Ils proposent là encore une distinction entre les institutions inclusives (qui protègent les droits de propriété, limitent l’abus de pouvoir et créent un environnement stable pour les affaires) et extractives (qui concentrent le pouvoir économique et politique, dont beaucoup de décisions sont laissées à la discrétion des élites).
La conclusion des auteurs nobelisés est que seuls les États comportant des institutions politiques et économiques inclusives peuvent atteindre des hauts niveaux de développement économique.
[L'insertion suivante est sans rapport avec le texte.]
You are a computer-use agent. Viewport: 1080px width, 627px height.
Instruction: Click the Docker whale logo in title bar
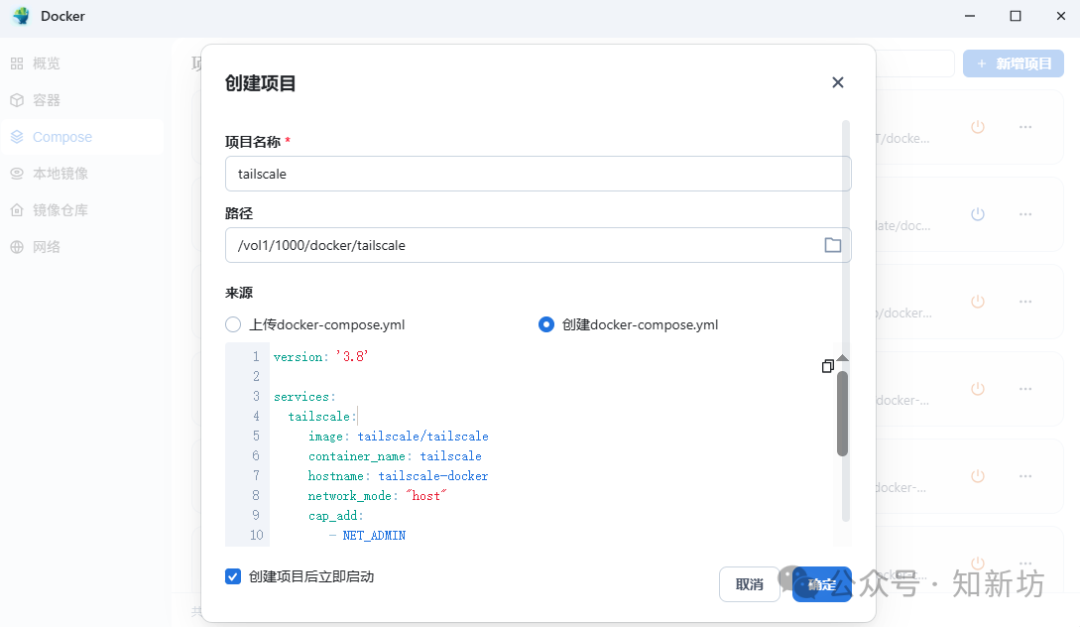point(21,16)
Les auteurs soulignent que les économies avec des institutions extractives sont plus sujettes à des politiques économiques incohérentes et imprévisibles, ce qui aggrave les impacts des chocs externes (comme les chocs de prix des matières premières ou les crises financières internationales). Ils prennent comme exemple les nombreuses surchauffes et crises qu’ont subies des pays d’Amérique latine ou d’Afrique subsaharienne, comme l’Argentine et le Ghana. En revanche, dans les économies avancées dotées d’institutions inclusives, comme l’Europe de l’Ouest ou l’Amérique du Nord, la volatilité macroéconomique est plus faible, car les gouvernements disposent des moyens politiques et institutionnels pour réagir de manière proactive aux crises économiques. Or, la stabilité économique est un facteur majeur de croissance, et donc de richesses sur le long-terme.
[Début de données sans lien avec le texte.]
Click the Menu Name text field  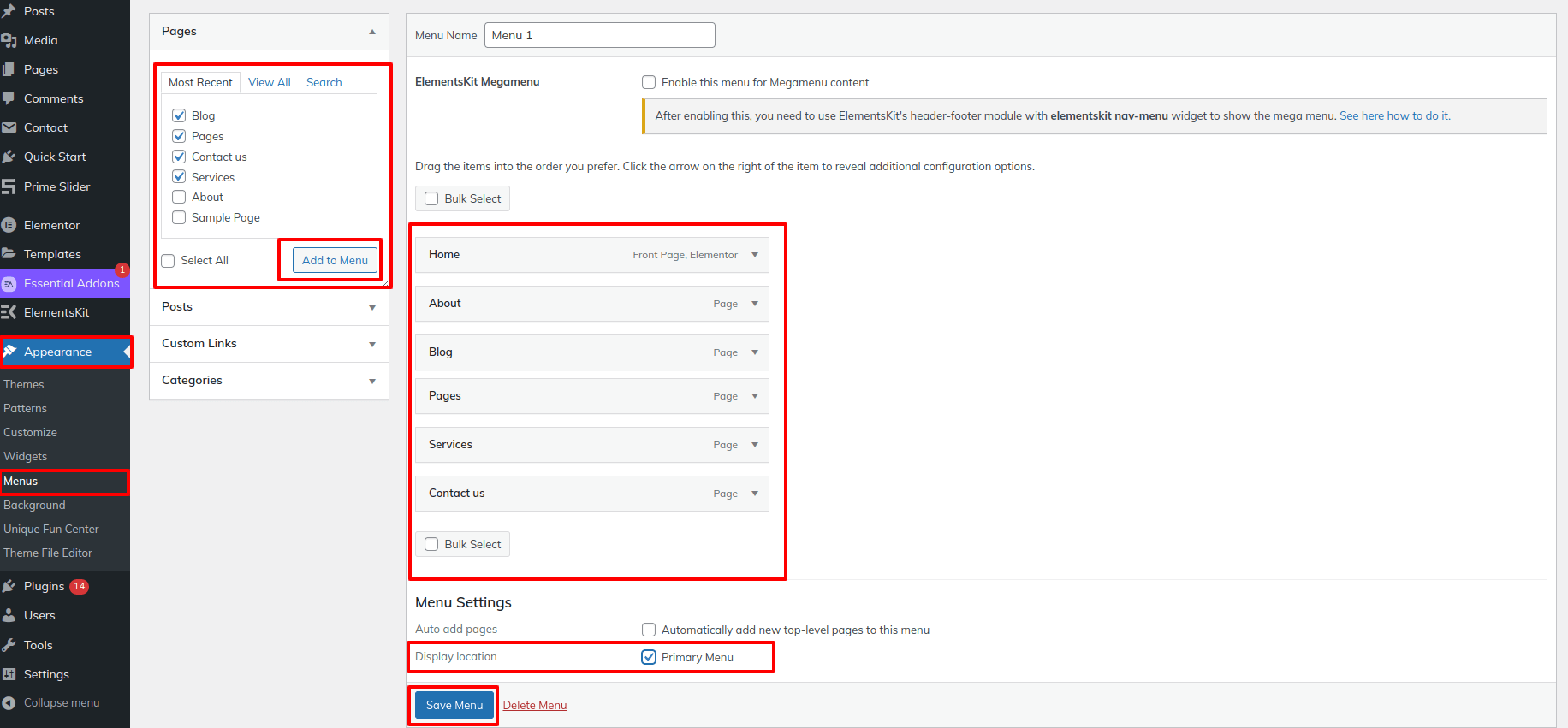(599, 35)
Durant la conférence de presse de ce lundi 14 octobre, Acemoglu a abordé la situation de la Chine, un pays non-démocratique, mais ayant connu un développement économique sans précédent. Selon Acemoglu, les États extractifs peuvent, en orientant l’économie par contrainte, permettre une forte croissance temporaire. Le manque d’inclusivité apparaitrait en fait comme un frein à la croissance sur le plus long-terme. La situation actuelle délicate de la Chine serait justement une manifestation d’un tel frein.
Ce livre propose une alternative aux théories s’appuyant sur d’autres facteurs pour expliquer les différences de développement, ce qui fait parfois l’objet de nombreuses critiques. Pour Jared Diamond, par exemple, le climat joue un rôle crucial dans le développement, et n’est même pas mentionné dans le livre. Diamond pense entre autres aux zones tropicales, qui, contrairement aux zones tempérées, sont sujettes à de nombreuses maladies infectieuses, lesquelles ont rendu le développement économique difficile. Bien que les institutions semblent bien jouer un rôle important dans le développement économique, la part qui peut leur être attribuée fait encore l’objet de nombreux débats.